さて、風呂ができたのは、嬉しかったのですが、風呂焚きは私の担当になったのです。まだ、小さい子どもですから、風呂に水を入れるのが、容易でなかったのです。ちょっと、背伸びして入れるのです。7部目まで、水を入れることは、私にとっては、至難なことだったのです。何回も何回も少しづつ入れるのですから。子どもの力では、やっとこさの仕事でした。まだまだあります。それは、風呂を焚く時なのです。なかなか、火が付いてくれないのです。何回も、挑戦するのですが、簡単ではありませんでした。小さな、枯れ葉や松葉に、火をつけて、それが、次の薪に火が付いてくれるか、祈ったものです。それくらい難しかったのです。マキが、なくなったら山で拾ってくるのです。これとて大変です。何回も山へ、行かなければなりません。これも苦労でした。要するに、風呂ひとつとっても、容易ではないのです。今では、ボタンだけで風呂が沸かせますが、その頃は、そんな感じだったのです。何回もやってる内に、要領を覚えました。これもいい勉強になりました。

「ドジョウ取り」

私は、ドジョウ取りの専門家だったのです。それほど、ドジョウを毎日取り続けたのです。それは、父がドジョウを毎日食べるからです。父は、私が取って来るドジョウを毎日楽しみにしていました。最低10匹は要るのです。ですから、10匹釣る迄は帰れません。夕日が、落ちて、辺りが暗くなっても釣るのです。かすかに、夕焼けの明りに糸を見るのです。竿の先の糸が、ピンと張る時が、あるのです。その、チャンスを見計らって竿を上げるのです。このタイミングを逃したら、すぐに、ドジョウは針を飲み込むのです。そしたら、ドジョウを解体して内臓の中の針を引っ張り出さねばなりません。すると、時間が浪費するのです。口に引っかけていると簡単に外せれますが、飲み込まれたら最後、時間を失うことになるのです。そうで無くても、時間がもったいないのに、そんなへまをやっていては駄目なのです。ここのところの技が、必要なのです。私は、竿の先を見るだけで、ドジョウが、どのくらい食べ始めているか判断してたのです。その辺が、私は、玄人の域に達してたと思います。そうでないと、父を待たすことになるからです。父の楽しみはドジョウを酒のアテにして、日本酒の熱燗を飲むことだったのです。酒は自分で作っていましたから、いつもあるのです。
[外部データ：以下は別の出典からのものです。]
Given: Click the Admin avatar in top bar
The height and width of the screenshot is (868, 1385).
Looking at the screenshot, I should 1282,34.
父としては、疲れて帰ってくると、風呂が沸いていて、熱燗があって、ドジョウが用意されているのが、最高の贅沢だったのです。私は、一生懸命に毎日、怠りなくそれを続けて行ったのです。ドジョウといっても、今頃、スーパーに売っている、あの細い小さなドジョウではないのです。うなぎの小型といってもいいくらいです。油が乗っていて、箸で、身が外せれるくらいの、大きさだったのです。丸で、父は毎日うなぎを酒のアテにしてたということです。私でも、今、そんな、うなぎがあったら、もう1度食べたいと思います。ですから、父は、毎日が機嫌が良かったのです。私に勉強させようとはしませんでした。ただ、兄だけは特別でした。兄には大学に行ってもらいたかったようです。

「料理人」

ドジョウを旨く煮るといっても、ただ、酒と醤油を入れる、それに、ちょっと、唐辛子を入れる。ただ、それだけのことです。その量の調節だけだったのです。おかげで私は自然と料理に興味が湧いて来たのです。父は、私には勉強は期待していなかったのです。ですから、私は料理作りを楽しみました。
そのうち、外の料理にも興味が沸いて来たようです。兄は私のように、釣りには一切興味がありませんでしたし、勉強のために、食事の時も、いっしょに居ませんでした。私は、いつの間にか、ドジョウの旨い煮方も、外の料理も、作るのが好きになったのです。色んな料理に興味が沸いて、色んな料理をおぼえてしまいました。

「鶏の処分」
小学校6年か、中学、1年か、その頃だったと思います。朝、父が、「今夜迄に、鶏一羽、落としとけ」というのです。私の 毎日飼っている、鶏を殺して料理しとけというのです。辛い命令です。当時は、私は「嫌だ」ということが、言えなかったのです。仕方なく、鶏の一番の年寄りを捕まえました。湯を沸かして、包丁で、一挙に、首をはねるのです。私には、その時初めてでしたから、やはり動揺してしまいました。鶏を、一発で、首をはねることが出来なかったのです。父は、それまでに2回ほどやり方を、見せてくれましたが、まだまだでした。私は、最初の呼吸で失敗しました。首を完全にはねることが出来ませんでした。鶏は、首をつけたまま飛んで逃げました。可哀想なことをしてしまったのです。あの時の、鶏の、目が今でも忘れれないのです。20メートルほど飛んで、溝の中に入ってくれました。やっとこさ、捕まえて処分することが出来ました。後は、湯に浸けて羽根をむしって解体して、骨と肉と内蔵と皮とを食べれるように大皿に盛りつけるのです。しかし、あんな命令でも、拒否できなかったのです。父の命令は、絶対だったのです。しかし、そうした辛い命令でも、反抗できなかったから、何でも体験できたのかもしれません。父は私を、本気で、でっちに行かそうと思っていたために、私を自分で生きて行けるように、育てていたように思いました。ですから、それで、鶏の解体も私にさせたのでしょう。それに、農業もよく手伝わしたのでしょう。私は自分の家の尿処理が大嫌いでした。父はよく、肥えたごを担いで、畑に運んでいました。私も教師になった時、家を、借りたところに畑が、付いていましたので、野菜を、作ろうと 耕しました。種まきして、肥料がいるので、自分達の糞尿を使いましたが、家族が少ないので足りません。仕方なく化学肥料を使いましたが、自分達の糞尿を大事に思ったものです。ですから、私の家の糞尿はよく使うものですから、貴重品でした。何時も、空っぽだったような気がしました。おかげで野菜は食べきれない程採れました。魚は、川でハエをとりました。こうしたことも嫌がらず出来たのも、父の教育があったからでしょう。しかし、私は、魚の解体は平気で出来るのですが、4つ足の動物は、したことがありません。しかし、私は、お金がなくても、生活できるという自信みたいなものが出来ました。ですから、27歳でも、家が建ったのでしょう。少しの畑が、あれば、お金はいらないのです。